======== Input data

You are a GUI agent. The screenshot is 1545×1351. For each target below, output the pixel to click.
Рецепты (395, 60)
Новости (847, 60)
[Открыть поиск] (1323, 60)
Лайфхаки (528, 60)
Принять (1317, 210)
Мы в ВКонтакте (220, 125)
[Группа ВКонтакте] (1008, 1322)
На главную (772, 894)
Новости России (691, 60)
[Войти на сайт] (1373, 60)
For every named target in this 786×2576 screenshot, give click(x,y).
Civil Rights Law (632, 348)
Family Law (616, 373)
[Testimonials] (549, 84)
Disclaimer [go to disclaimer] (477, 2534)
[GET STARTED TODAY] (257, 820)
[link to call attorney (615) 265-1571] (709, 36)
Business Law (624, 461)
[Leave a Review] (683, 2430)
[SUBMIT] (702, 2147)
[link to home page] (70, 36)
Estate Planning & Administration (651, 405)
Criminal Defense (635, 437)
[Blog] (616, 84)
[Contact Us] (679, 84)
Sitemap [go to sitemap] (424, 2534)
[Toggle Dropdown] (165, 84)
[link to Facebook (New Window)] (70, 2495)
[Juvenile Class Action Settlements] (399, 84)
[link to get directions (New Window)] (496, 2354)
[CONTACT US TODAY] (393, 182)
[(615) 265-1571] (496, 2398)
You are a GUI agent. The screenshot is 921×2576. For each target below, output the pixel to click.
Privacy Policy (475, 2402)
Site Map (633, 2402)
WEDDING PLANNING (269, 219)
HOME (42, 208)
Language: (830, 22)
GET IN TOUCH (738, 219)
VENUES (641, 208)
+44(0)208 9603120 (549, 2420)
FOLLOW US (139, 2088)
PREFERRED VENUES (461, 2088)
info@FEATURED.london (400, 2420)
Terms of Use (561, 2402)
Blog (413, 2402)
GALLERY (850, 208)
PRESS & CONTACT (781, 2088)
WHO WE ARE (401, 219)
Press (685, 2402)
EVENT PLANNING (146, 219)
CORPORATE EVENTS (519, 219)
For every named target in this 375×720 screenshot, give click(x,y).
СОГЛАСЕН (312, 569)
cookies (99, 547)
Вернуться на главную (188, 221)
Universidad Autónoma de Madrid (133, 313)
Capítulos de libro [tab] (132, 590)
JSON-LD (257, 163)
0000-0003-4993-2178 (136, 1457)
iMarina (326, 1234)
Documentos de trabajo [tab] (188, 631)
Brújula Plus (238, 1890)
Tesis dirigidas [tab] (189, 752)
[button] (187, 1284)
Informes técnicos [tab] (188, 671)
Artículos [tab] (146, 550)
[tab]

================

_Stated problem_
Reproduce all the entries above, replacing "GUI agent" with "interface agent" wherever it occurs and leaving everything else unchanged.

_Completed exercise_
You are a interface agent. The screenshot is 1545×1351. For each target below, output the pixel to click.
Рецепты (395, 60)
Новости (847, 60)
[Открыть поиск] (1323, 60)
Лайфхаки (528, 60)
Принять (1317, 210)
Мы в ВКонтакте (220, 125)
[Группа ВКонтакте] (1008, 1322)
На главную (772, 894)
Новости России (691, 60)
[Войти на сайт] (1373, 60)
For every named target in this 786×2576 screenshot, give click(x,y).
Civil Rights Law (632, 348)
Family Law (616, 373)
[Testimonials] (549, 84)
Disclaimer [go to disclaimer] (477, 2534)
[GET STARTED TODAY] (257, 820)
[link to call attorney (615) 265-1571] (709, 36)
Business Law (624, 461)
[Leave a Review] (683, 2430)
[SUBMIT] (702, 2147)
[link to home page] (70, 36)
Estate Planning & Administration (651, 405)
Criminal Defense (635, 437)
[Blog] (616, 84)
[Contact Us] (679, 84)
Sitemap [go to sitemap] (424, 2534)
[Toggle Dropdown] (165, 84)
[link to Facebook (New Window)] (70, 2495)
[Juvenile Class Action Settlements] (399, 84)
[link to get directions (New Window)] (496, 2354)
[CONTACT US TODAY] (393, 182)
[(615) 265-1571] (496, 2398)
You are a interface agent. The screenshot is 921×2576. For each target below, output the pixel to click.
Privacy Policy (475, 2402)
Site Map (633, 2402)
WEDDING PLANNING (269, 219)
HOME (42, 208)
Language: (830, 22)
GET IN TOUCH (738, 219)
VENUES (641, 208)
+44(0)208 9603120 (549, 2420)
FOLLOW US (139, 2088)
PREFERRED VENUES (461, 2088)
info@FEATURED.london (400, 2420)
Terms of Use (561, 2402)
Blog (413, 2402)
GALLERY (850, 208)
PRESS & CONTACT (781, 2088)
WHO WE ARE (401, 219)
Press (685, 2402)
EVENT PLANNING (146, 219)
CORPORATE EVENTS (519, 219)
For every named target in this 375×720 screenshot, give click(x,y).
СОГЛАСЕН (312, 569)
cookies (99, 547)
Вернуться на главную (188, 221)
Universidad Autónoma de Madrid (133, 313)
Capítulos de libro [tab] (132, 590)
JSON-LD (257, 163)
0000-0003-4993-2178 (136, 1457)
iMarina (326, 1234)
Documentos de trabajo [tab] (188, 631)
Brújula Plus (238, 1890)
Tesis dirigidas [tab] (189, 752)
[button] (187, 1284)
Informes técnicos [tab] (188, 671)
Artículos [tab] (146, 550)
[tab]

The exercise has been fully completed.